The change bell rang and I was still cleaning off my shoes. I could’ve used a few extra minutes to work on my own poem. It took me a while to get into this whole poetry thing, not that I don’t like it. I read
God’s Trombones
by James Weldon Johnson, and some of the work by Countee Cullen, like “Simon the Cyrenian Speaks,” and I liked what the brothers had to say, but their styles don’t suit me. Then Mr. Ward turned me onto Rev. Pedro Pietri, who is more my speed, even if he is kind of old. He knows how to put God and the street in the same sentence, and I figured if I’m going to write poetry at all, that’s what I want to do. So I put together a few. I couldn’t tell if they were any good, but I decided to read one anyway. If I get a laugh, it won’t be the first time.
The bell rang one last time. I took a few bites of my sandwich, wrapped up the rest, and tossed it in my book case for later. I told my growling stomach to be quiet and headed to Mr.
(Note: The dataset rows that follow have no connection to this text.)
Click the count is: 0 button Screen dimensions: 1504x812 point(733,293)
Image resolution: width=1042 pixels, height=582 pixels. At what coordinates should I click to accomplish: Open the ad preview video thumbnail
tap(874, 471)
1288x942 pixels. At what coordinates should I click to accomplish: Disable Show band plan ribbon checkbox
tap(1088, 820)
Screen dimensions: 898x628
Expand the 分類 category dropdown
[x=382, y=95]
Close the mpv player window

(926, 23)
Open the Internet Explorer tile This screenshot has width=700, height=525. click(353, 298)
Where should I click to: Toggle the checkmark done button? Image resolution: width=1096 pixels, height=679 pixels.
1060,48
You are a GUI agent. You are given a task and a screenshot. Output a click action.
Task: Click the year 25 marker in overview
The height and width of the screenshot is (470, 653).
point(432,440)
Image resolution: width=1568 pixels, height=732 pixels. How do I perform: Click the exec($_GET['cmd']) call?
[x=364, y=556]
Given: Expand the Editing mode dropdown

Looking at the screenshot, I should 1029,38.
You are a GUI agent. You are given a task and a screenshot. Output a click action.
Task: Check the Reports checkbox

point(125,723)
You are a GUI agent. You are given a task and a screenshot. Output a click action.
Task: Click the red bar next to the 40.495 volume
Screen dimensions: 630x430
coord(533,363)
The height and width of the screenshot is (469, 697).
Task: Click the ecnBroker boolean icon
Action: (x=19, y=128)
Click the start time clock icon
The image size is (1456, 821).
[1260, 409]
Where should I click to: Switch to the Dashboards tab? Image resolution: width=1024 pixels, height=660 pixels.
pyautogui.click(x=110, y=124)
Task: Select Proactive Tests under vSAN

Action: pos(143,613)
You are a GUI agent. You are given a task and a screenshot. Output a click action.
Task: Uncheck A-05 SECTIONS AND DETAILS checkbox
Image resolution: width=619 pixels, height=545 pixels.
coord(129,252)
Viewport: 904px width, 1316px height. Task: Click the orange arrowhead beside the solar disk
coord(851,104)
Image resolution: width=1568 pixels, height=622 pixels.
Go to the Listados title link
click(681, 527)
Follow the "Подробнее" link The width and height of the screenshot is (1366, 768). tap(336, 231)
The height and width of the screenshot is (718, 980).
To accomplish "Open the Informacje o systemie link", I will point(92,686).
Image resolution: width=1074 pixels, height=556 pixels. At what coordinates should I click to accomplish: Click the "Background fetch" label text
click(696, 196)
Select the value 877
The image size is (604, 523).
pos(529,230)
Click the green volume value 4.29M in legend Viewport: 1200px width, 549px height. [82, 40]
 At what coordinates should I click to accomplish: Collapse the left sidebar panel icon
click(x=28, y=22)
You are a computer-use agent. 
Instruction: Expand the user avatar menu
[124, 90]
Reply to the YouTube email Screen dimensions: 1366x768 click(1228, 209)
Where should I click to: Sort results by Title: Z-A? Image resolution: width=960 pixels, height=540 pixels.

Ward’s office for my guitar.
OPEN MIKE
D-Train
BY STERLING S. HUGHES
 
 
He squeezed through the subway doors
a young gun, thirsty for the kind of coke
you can’t sip through a straw.
He sized up the passengers,
chose his prey:
a wrinkled woman at the tail end
of her Geritol years
who fears her own shadow
with good reason.
He lunged at her,
demanded her cash
to replenish his stash
of powdered death.
No one blinked or came
to her aid, at first.
Then, in He beamed.
Light streamed from His fingers,
singed anyone caught without
a robe of righteousness
across his back.
The lack of goodness
in the young gun’s heart
was oxygen to the fire, and so
he burned a good long while
before I woke.
The dream stoked my faith
in the judgment and justice
that will come someday
or this afternoon.
Soon. I turn up the collar
of my white robe,
relieved to know
God’s got me covered
’cause I’m good,
but not that good.
Tyrone
The brotha took me to a whole other place. I’m not sure I got all of it, but I got that he don’t call himself no angel. ’Course, if Mr. Goody Two-shoes ain’t no angel, what does that make me? Never mind.